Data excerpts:
'''
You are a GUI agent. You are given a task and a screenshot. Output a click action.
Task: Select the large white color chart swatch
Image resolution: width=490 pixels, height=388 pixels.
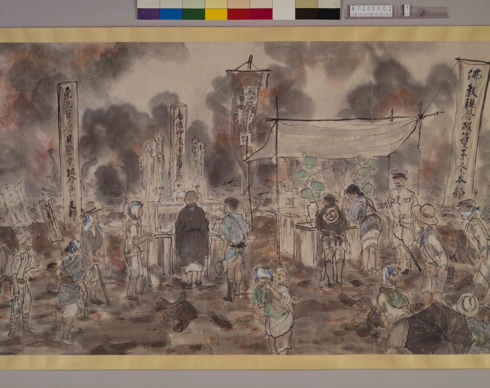click(x=284, y=10)
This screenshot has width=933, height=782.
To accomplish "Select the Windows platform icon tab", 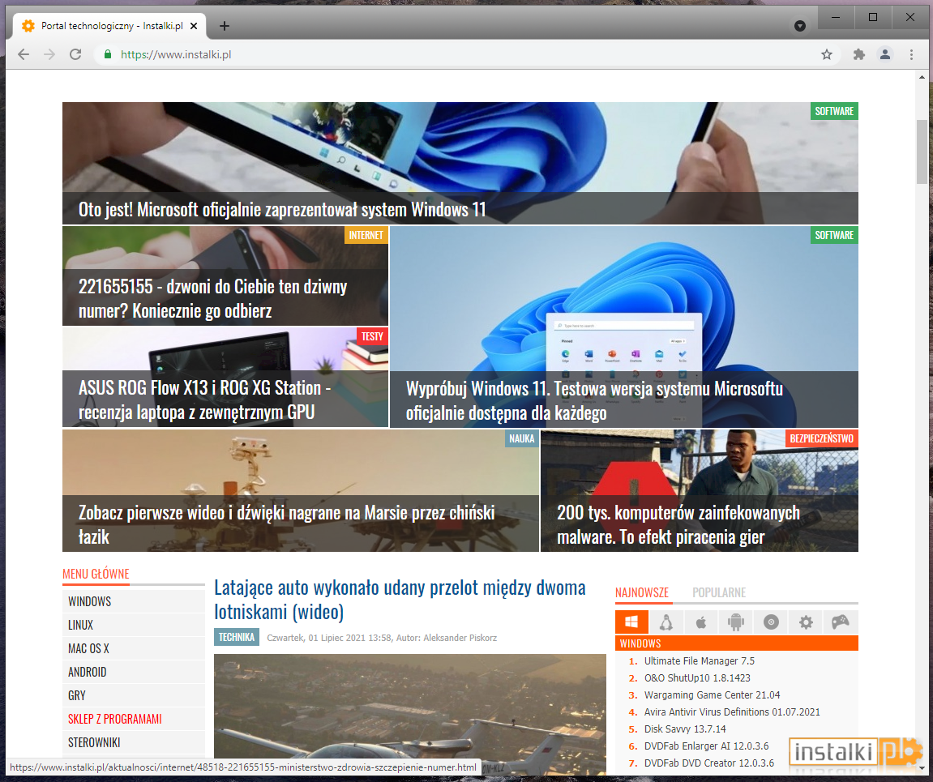I will 631,622.
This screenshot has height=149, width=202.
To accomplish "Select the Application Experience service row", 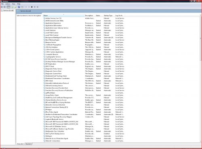I will click(x=84, y=23).
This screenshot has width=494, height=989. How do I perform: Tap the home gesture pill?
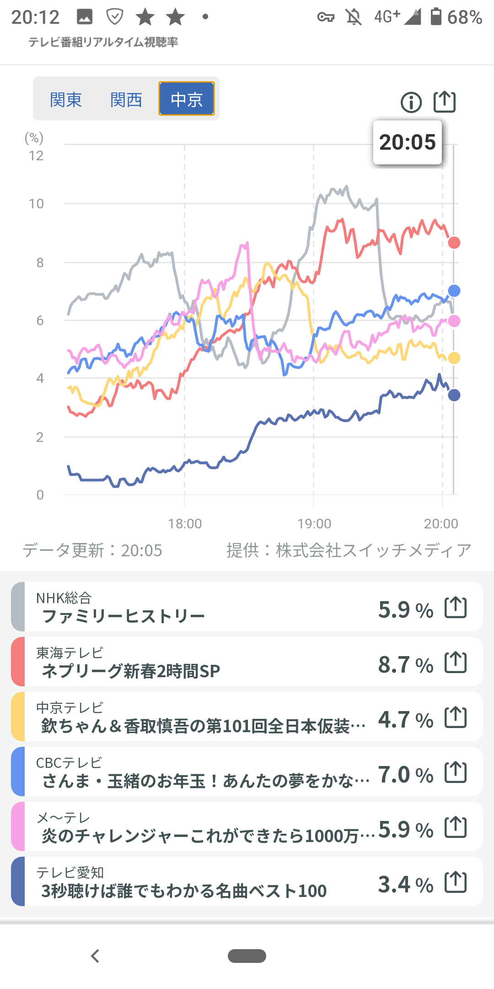247,956
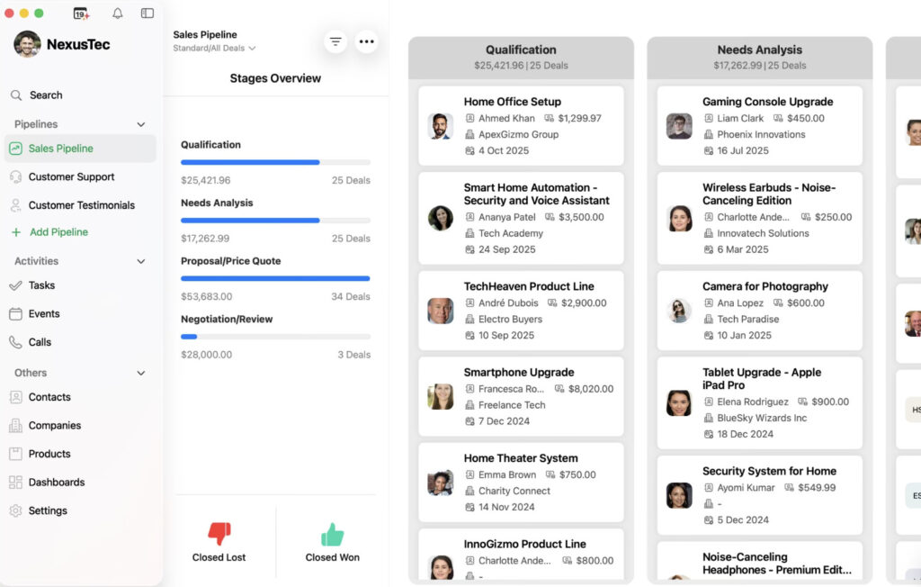Click the Closed Lost thumbs-down icon

[x=219, y=534]
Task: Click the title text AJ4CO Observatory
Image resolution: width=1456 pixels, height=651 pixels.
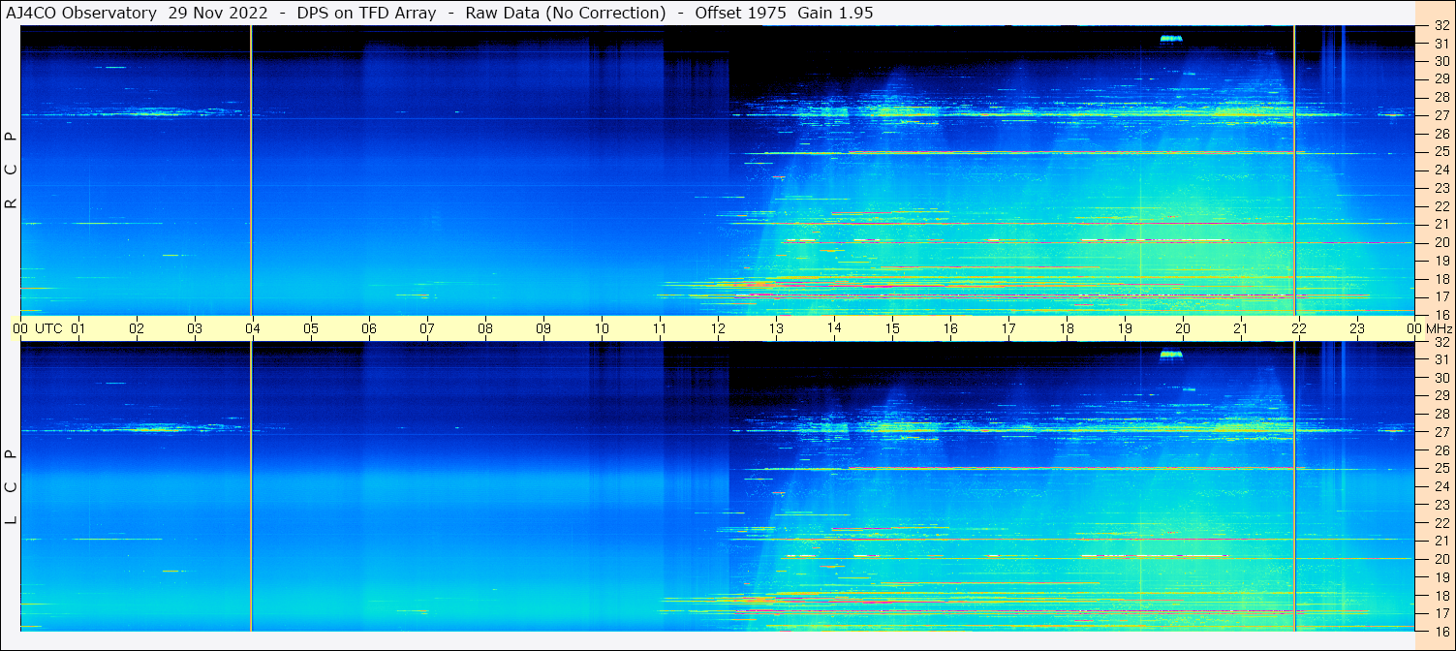Action: tap(82, 13)
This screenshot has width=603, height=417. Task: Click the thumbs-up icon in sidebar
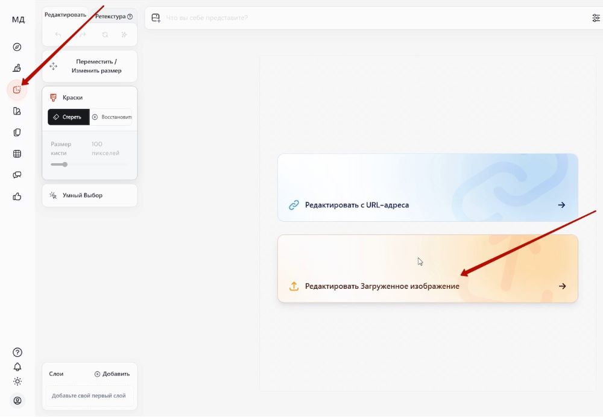tap(17, 196)
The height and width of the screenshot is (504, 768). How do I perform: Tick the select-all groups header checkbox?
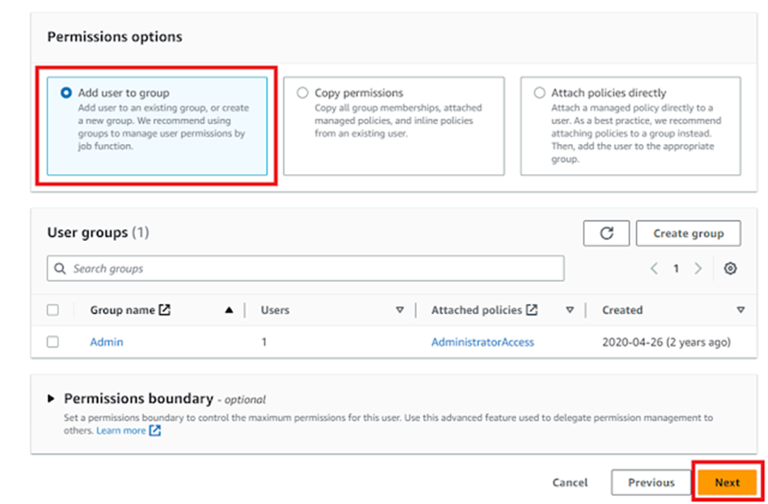[x=53, y=310]
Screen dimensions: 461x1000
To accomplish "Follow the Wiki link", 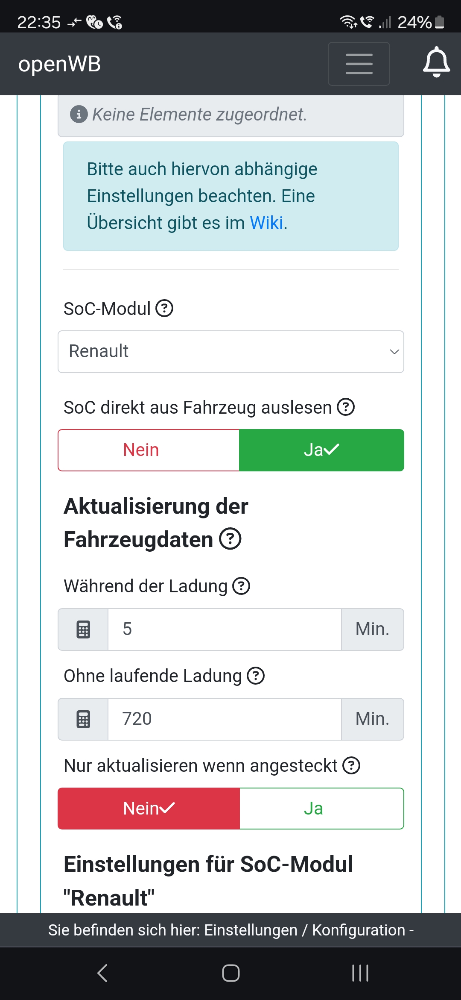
'''
> **INSTRUCTIONS TO FOLLOW**
Find the line with "Task: Click the title text AJ4CO Observatory". Reproduce it and every line after it through the last line above exactly, leaving out the pictures.

> **EXERCISE SOLUTION**
Task: Click the title text AJ4CO Observatory
Image resolution: width=1456 pixels, height=651 pixels.
Action: tap(82, 13)
This screenshot has width=603, height=417. Task: Click the thumbs-up icon in sidebar
tap(17, 196)
The height and width of the screenshot is (504, 768). How do I perform: Tick the select-all groups header checkbox?
[x=53, y=310]
Screen dimensions: 461x1000
To accomplish "Follow the Wiki link", 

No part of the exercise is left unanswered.